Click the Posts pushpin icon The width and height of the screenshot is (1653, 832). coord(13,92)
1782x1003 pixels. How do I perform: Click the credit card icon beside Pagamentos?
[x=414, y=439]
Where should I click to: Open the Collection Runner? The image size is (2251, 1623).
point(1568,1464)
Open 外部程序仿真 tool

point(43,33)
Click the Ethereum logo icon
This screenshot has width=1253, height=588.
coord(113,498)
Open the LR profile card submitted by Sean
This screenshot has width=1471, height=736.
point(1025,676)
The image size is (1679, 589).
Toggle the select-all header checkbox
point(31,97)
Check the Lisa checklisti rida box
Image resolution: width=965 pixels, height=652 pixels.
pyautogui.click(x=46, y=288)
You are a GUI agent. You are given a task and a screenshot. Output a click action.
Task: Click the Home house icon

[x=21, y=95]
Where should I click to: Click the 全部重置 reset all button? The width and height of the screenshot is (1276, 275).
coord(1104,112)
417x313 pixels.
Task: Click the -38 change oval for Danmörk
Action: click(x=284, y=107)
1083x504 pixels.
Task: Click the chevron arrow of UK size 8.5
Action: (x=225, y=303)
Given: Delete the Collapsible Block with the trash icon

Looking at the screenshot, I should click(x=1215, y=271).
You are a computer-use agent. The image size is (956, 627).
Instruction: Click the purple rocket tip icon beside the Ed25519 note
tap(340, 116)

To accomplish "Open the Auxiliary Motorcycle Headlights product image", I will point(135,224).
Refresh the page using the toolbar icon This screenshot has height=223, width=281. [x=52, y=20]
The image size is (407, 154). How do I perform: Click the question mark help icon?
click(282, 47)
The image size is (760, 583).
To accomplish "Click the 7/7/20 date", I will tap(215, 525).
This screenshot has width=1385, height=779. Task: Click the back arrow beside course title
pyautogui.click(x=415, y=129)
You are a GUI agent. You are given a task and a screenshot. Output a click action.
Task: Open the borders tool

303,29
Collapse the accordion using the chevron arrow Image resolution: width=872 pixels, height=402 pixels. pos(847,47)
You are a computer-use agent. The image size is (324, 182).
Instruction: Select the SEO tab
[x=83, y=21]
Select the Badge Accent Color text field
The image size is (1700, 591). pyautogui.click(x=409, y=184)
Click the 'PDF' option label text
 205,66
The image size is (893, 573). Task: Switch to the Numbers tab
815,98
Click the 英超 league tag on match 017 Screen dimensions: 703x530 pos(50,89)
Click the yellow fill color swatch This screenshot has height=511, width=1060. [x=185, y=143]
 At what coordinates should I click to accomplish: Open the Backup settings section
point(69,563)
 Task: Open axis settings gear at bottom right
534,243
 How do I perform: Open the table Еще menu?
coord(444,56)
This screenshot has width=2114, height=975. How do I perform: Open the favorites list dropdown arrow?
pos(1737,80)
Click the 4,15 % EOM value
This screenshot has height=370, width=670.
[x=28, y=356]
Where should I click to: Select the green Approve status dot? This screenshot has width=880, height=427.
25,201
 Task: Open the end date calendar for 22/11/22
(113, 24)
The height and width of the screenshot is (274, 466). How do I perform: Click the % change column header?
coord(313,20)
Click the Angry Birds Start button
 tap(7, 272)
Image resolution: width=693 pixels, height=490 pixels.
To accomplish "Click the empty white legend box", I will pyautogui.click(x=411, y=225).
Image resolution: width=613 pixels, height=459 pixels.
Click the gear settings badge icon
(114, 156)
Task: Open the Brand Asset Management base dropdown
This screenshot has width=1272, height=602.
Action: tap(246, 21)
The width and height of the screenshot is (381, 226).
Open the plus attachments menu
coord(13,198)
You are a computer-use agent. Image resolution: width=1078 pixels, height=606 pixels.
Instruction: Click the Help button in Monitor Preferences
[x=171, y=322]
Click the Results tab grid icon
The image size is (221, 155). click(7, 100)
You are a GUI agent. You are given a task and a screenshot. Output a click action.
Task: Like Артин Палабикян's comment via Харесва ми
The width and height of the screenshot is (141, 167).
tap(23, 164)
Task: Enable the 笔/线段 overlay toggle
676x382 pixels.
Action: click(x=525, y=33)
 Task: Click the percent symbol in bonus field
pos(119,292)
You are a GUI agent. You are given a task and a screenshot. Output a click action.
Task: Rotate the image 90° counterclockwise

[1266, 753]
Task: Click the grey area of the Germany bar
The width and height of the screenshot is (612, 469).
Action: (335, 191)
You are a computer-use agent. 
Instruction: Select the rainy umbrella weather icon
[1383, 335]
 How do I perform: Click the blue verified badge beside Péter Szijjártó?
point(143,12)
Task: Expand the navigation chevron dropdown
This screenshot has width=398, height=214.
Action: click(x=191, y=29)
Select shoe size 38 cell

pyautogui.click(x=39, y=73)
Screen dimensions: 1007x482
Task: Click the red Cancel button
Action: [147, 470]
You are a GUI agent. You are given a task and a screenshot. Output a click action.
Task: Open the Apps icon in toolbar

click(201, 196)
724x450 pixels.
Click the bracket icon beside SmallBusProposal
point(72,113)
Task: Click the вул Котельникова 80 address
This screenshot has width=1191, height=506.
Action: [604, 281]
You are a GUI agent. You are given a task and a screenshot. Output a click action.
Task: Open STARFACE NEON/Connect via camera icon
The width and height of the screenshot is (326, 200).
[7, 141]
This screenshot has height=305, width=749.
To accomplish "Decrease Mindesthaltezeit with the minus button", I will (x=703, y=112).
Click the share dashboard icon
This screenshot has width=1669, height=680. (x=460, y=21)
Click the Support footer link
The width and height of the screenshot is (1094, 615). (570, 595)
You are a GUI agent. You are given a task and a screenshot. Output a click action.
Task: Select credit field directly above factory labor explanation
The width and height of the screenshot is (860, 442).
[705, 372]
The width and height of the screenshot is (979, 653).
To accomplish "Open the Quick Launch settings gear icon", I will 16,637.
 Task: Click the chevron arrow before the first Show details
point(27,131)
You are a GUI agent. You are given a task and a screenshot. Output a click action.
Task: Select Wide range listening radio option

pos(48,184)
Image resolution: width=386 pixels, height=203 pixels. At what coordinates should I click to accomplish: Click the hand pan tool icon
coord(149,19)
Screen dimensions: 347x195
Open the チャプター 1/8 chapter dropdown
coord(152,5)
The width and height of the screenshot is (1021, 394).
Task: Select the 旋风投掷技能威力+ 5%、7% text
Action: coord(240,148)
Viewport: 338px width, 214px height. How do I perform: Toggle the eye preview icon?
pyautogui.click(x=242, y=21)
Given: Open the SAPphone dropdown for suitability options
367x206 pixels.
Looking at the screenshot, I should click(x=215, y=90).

*The task*
Extract every item above, keeping each line word for word.

*Solution below*
Click the Posts pushpin icon The width and height of the screenshot is (1653, 832). coord(13,92)
1782x1003 pixels. How do I perform: Click the credit card icon beside Pagamentos?
[x=414, y=439]
Where should I click to: Open the Collection Runner? The image size is (2251, 1623).
point(1568,1464)
Open 外部程序仿真 tool

point(43,33)
Click the Ethereum logo icon
This screenshot has width=1253, height=588.
coord(113,498)
Open the LR profile card submitted by Sean
This screenshot has width=1471, height=736.
point(1025,676)
The image size is (1679, 589).
Toggle the select-all header checkbox
point(31,97)
Check the Lisa checklisti rida box
Image resolution: width=965 pixels, height=652 pixels.
pyautogui.click(x=46, y=288)
You are a GUI agent. You are given a task and a screenshot. Output a click action.
Task: Click the Home house icon

[x=21, y=95]
Where should I click to: Click the 全部重置 reset all button? The width and height of the screenshot is (1276, 275).
coord(1104,112)
417x313 pixels.
Task: Click the -38 change oval for Danmörk
Action: click(x=284, y=107)
1083x504 pixels.
Task: Click the chevron arrow of UK size 8.5
Action: (x=225, y=303)
Given: Delete the Collapsible Block with the trash icon

Looking at the screenshot, I should click(x=1215, y=271).
You are a computer-use agent. The image size is (956, 627).
Instruction: Click the purple rocket tip icon beside the Ed25519 note
tap(340, 116)

To accomplish "Open the Auxiliary Motorcycle Headlights product image", I will point(135,224).
Refresh the page using the toolbar icon This screenshot has height=223, width=281. [x=52, y=20]
The image size is (407, 154). How do I perform: Click the question mark help icon?
click(282, 47)
The image size is (760, 583).
To accomplish "Click the 7/7/20 date", I will tap(215, 525).
This screenshot has width=1385, height=779. Task: Click the back arrow beside course title
pyautogui.click(x=415, y=129)
You are a GUI agent. You are given a task and a screenshot. Output a click action.
Task: Open the borders tool

303,29
Collapse the accordion using the chevron arrow Image resolution: width=872 pixels, height=402 pixels. pos(847,47)
You are a computer-use agent. The image size is (324, 182).
Instruction: Select the SEO tab
[x=83, y=21]
Select the Badge Accent Color text field
The image size is (1700, 591). pyautogui.click(x=409, y=184)
Click the 'PDF' option label text
 205,66
The image size is (893, 573). Task: Switch to the Numbers tab
815,98
Click the 英超 league tag on match 017 Screen dimensions: 703x530 pos(50,89)
Click the yellow fill color swatch This screenshot has height=511, width=1060. [x=185, y=143]
 At what coordinates should I click to accomplish: Open the Backup settings section
point(69,563)
 Task: Open axis settings gear at bottom right
534,243
 How do I perform: Open the table Еще menu?
coord(444,56)
This screenshot has width=2114, height=975. How do I perform: Open the favorites list dropdown arrow?
pos(1737,80)
Click the 4,15 % EOM value
This screenshot has height=370, width=670.
[x=28, y=356]
Where should I click to: Select the green Approve status dot? This screenshot has width=880, height=427.
25,201
 Task: Open the end date calendar for 22/11/22
(113, 24)
The height and width of the screenshot is (274, 466). How do I perform: Click the % change column header?
coord(313,20)
Click the Angry Birds Start button
 tap(7, 272)
Image resolution: width=693 pixels, height=490 pixels.
To accomplish "Click the empty white legend box", I will pyautogui.click(x=411, y=225).
Image resolution: width=613 pixels, height=459 pixels.
Click the gear settings badge icon
(114, 156)
Task: Open the Brand Asset Management base dropdown
This screenshot has width=1272, height=602.
Action: tap(246, 21)
The width and height of the screenshot is (381, 226).
Open the plus attachments menu
coord(13,198)
You are a computer-use agent. Image resolution: width=1078 pixels, height=606 pixels.
Instruction: Click the Help button in Monitor Preferences
[x=171, y=322]
Click the Results tab grid icon
The image size is (221, 155). click(7, 100)
You are a GUI agent. You are given a task and a screenshot. Output a click action.
Task: Like Артин Палабикян's comment via Харесва ми
The width and height of the screenshot is (141, 167).
tap(23, 164)
Task: Enable the 笔/线段 overlay toggle
676x382 pixels.
Action: click(x=525, y=33)
 Task: Click the percent symbol in bonus field
pos(119,292)
You are a GUI agent. You are given a task and a screenshot. Output a click action.
Task: Rotate the image 90° counterclockwise

[1266, 753]
Task: Click the grey area of the Germany bar
The width and height of the screenshot is (612, 469).
Action: (335, 191)
You are a computer-use agent. 
Instruction: Select the rainy umbrella weather icon
[1383, 335]
 How do I perform: Click the blue verified badge beside Péter Szijjártó?
point(143,12)
Task: Expand the navigation chevron dropdown
This screenshot has width=398, height=214.
Action: click(x=191, y=29)
Select shoe size 38 cell

pyautogui.click(x=39, y=73)
Screen dimensions: 1007x482
Task: Click the red Cancel button
Action: [147, 470]
You are a GUI agent. You are given a task and a screenshot. Output a click action.
Task: Open the Apps icon in toolbar

click(201, 196)
724x450 pixels.
Click the bracket icon beside SmallBusProposal
point(72,113)
Task: Click the вул Котельникова 80 address
This screenshot has width=1191, height=506.
Action: [604, 281]
You are a GUI agent. You are given a task and a screenshot. Output a click action.
Task: Open STARFACE NEON/Connect via camera icon
The width and height of the screenshot is (326, 200).
[7, 141]
This screenshot has height=305, width=749.
To accomplish "Decrease Mindesthaltezeit with the minus button", I will (x=703, y=112).
Click the share dashboard icon
This screenshot has width=1669, height=680. (x=460, y=21)
Click the Support footer link
The width and height of the screenshot is (1094, 615). (570, 595)
You are a GUI agent. You are given a task and a screenshot. Output a click action.
Task: Select credit field directly above factory labor explanation
The width and height of the screenshot is (860, 442).
[705, 372]
The width and height of the screenshot is (979, 653).
To accomplish "Open the Quick Launch settings gear icon", I will 16,637.
 Task: Click the chevron arrow before the first Show details
point(27,131)
You are a GUI agent. You are given a task and a screenshot. Output a click action.
Task: Select Wide range listening radio option

pos(48,184)
Image resolution: width=386 pixels, height=203 pixels. At what coordinates should I click to accomplish: Click the hand pan tool icon
coord(149,19)
Screen dimensions: 347x195
Open the チャプター 1/8 chapter dropdown
coord(152,5)
The width and height of the screenshot is (1021, 394).
Task: Select the 旋风投掷技能威力+ 5%、7% text
Action: coord(240,148)
Viewport: 338px width, 214px height. How do I perform: Toggle the eye preview icon?
pyautogui.click(x=242, y=21)
Given: Open the SAPphone dropdown for suitability options
367x206 pixels.
Looking at the screenshot, I should click(x=215, y=90).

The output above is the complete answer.